BMW 435i ラグジュアリー・コンバーチブル
公開 : 2014.01.23 21:30 更新 : 2017.05.29 17:59
■どんなクルマ?
BMWが贈るミドルレンジの新型車、4シリーズ・カブリオレ。今回テストするのは、そのトップ・モデル435iである。
陽の光を浴びてたたずむオープントップの姿を目の当たりにすると、この4シリーズのエレガントで気品あふれるスタイリングに目を細めてしまう。
それにもかかわらず、このクルマに欠けているのは人を驚かせる魅力である。先代3シリーズからの進化版(そう呼ぶに値するなら)となるこのクルマには、目新しさが欠けているのだ。
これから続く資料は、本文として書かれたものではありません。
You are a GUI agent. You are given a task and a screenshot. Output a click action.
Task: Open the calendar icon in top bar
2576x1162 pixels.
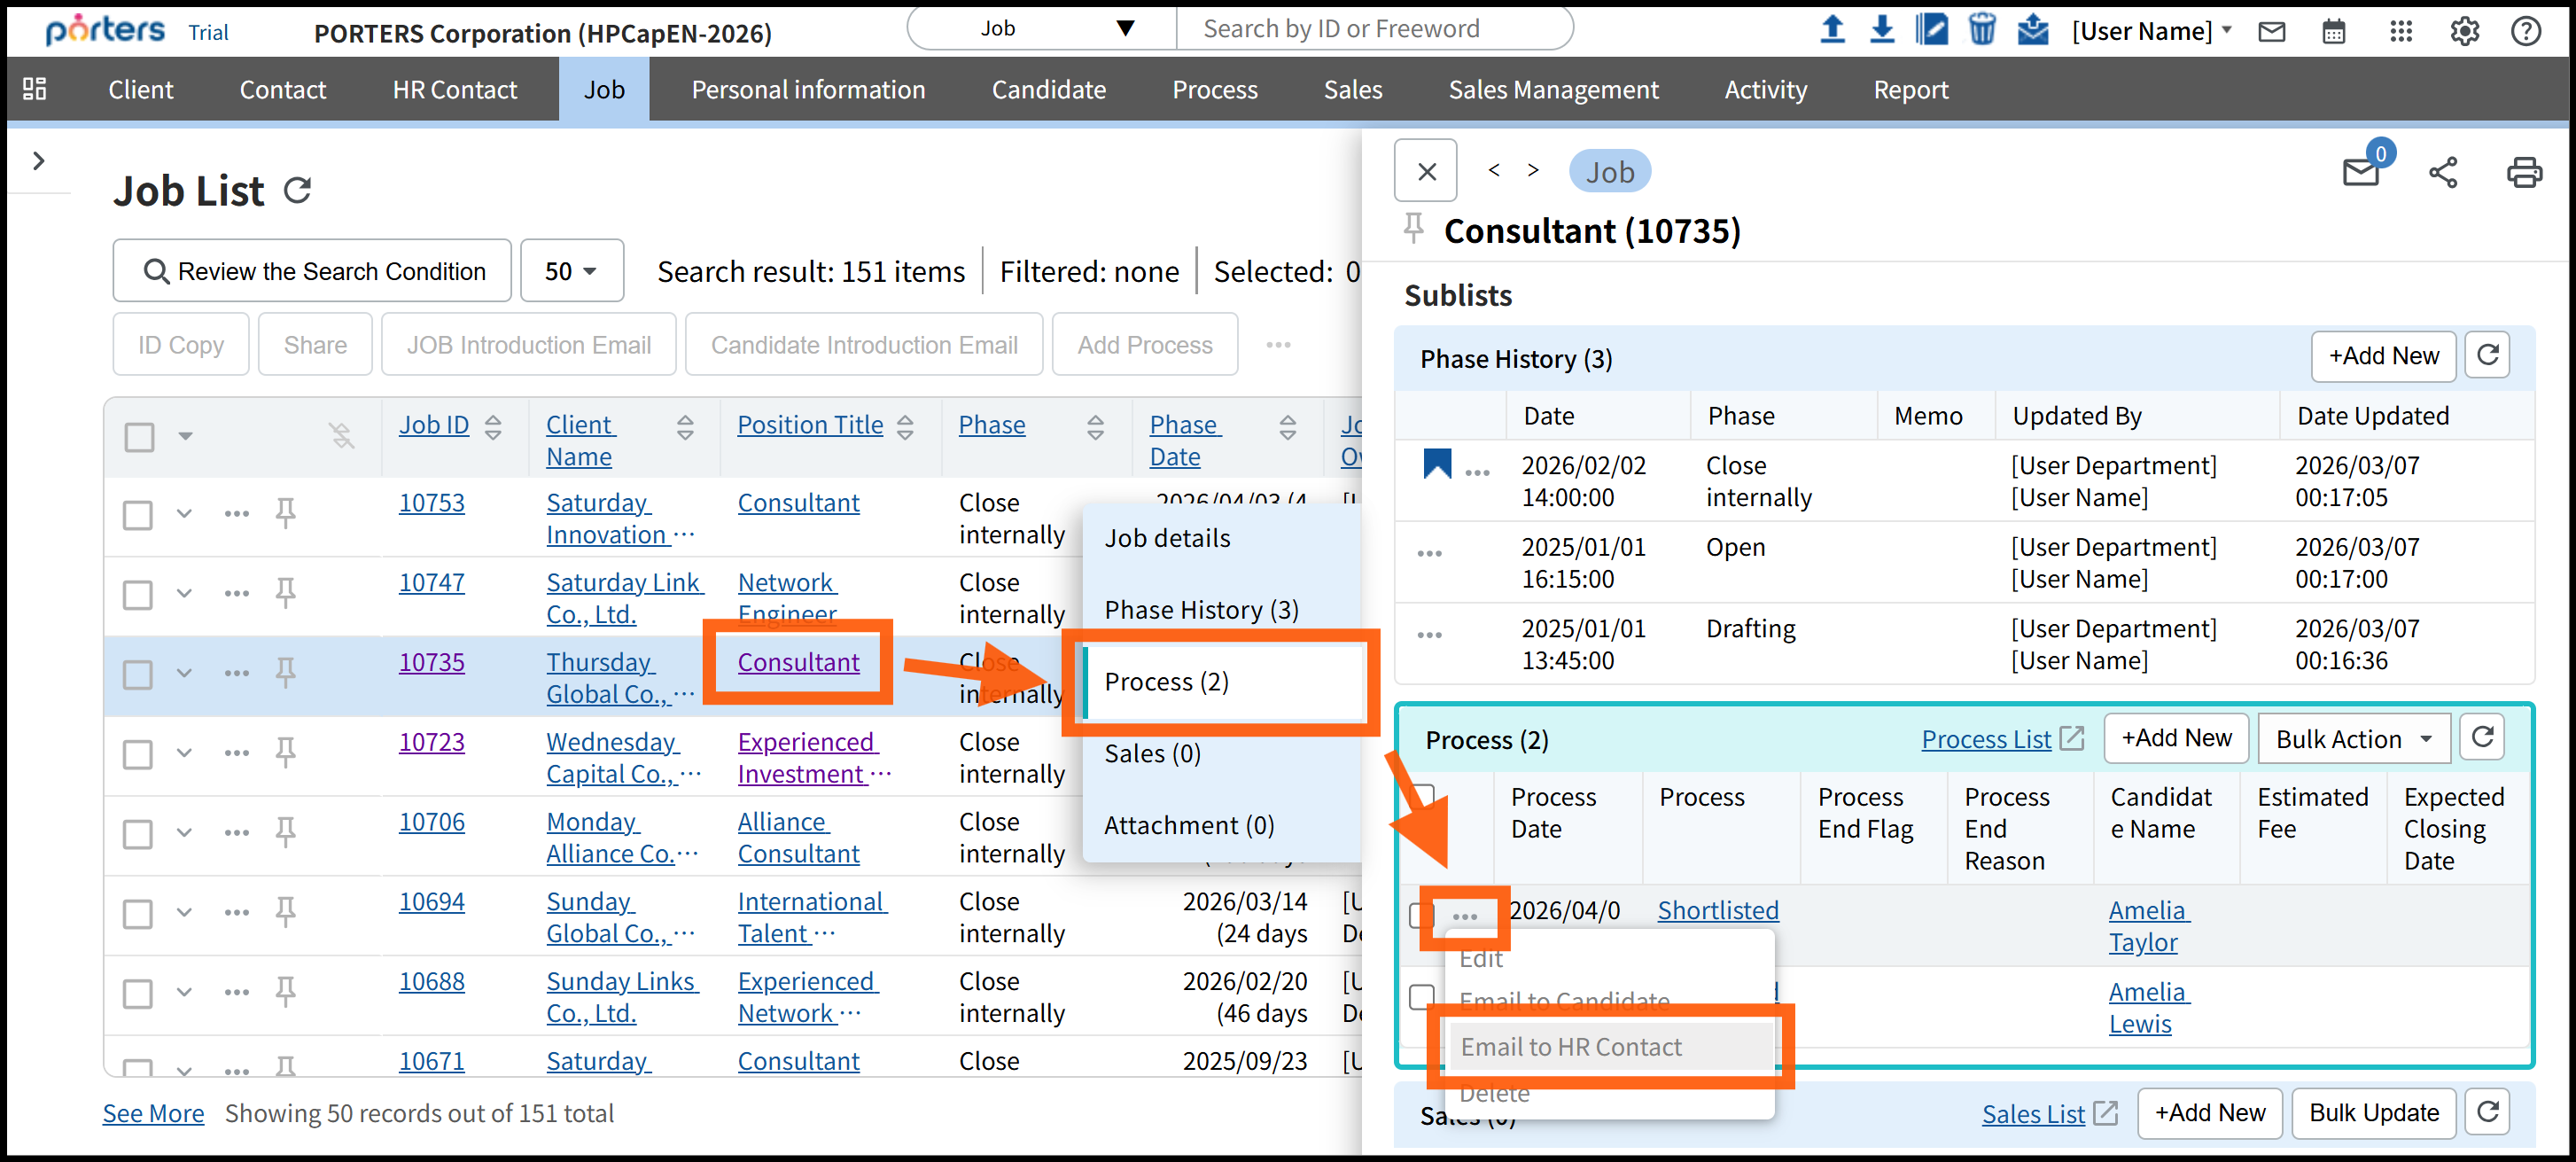tap(2333, 31)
20kgの軽量化、40%ものねじれ剛性の強化、ホイールベースの50mmの拡大、軽快感のあるエンジン特性、外部ネットワークとの接続性向上、こうしたものが先代3シリーズ・カブリオレからの主な改良点である。言ってしまえば、ささやかな改良に過ぎないのだ。それにしても4シリーズと銘打つなら、焼き直しではなくしっかりとしたベース・モデルが与えられるべきだった。
■どんな感じ?
いいニュースをまず最初に。このクルマではゆったりと快適なオープン・エアー・ドライビングを楽しめる。ウィンド・ディフレクターとサイド・ウィンドウを立てれば、このストレート・シックスは勢い良く回転を上げクルージングを楽しませてくれるのだ。ただ、最高出力306psのエンジンにしては高揚感に欠けるところがる。いまいましい車重と、当然ながらドライブ・トレインに改良が望まれる。
広くなったコクピットは前席にゆったりとしたスペースを与えている。後席は必要十分なサイズで、出来のいい革張りシートが備わるのだがいくぶん直立し過ぎている。実用的な装備を説明すると、ウィンド・ディフレクター用の収納スペースが後席の背もたれを倒した所に用意されている。またトランクを開くと、畳まれたルーフを上方向に持ち上げる機能が用意されている。これは、トランク内でいくぶん不安定に吊り下げられたルーフと骨組みが、ボタン操作により持ち上げられ、荷物の出し入れがスムーズになるというものだ。このトランクにはルーフを収納した状態でも220ℓの収納容量がある。その他にも強力なネック・ウォーマーが備わり、天井の内張りは効果的な吸音性ルーフ・ライニングが採用されている。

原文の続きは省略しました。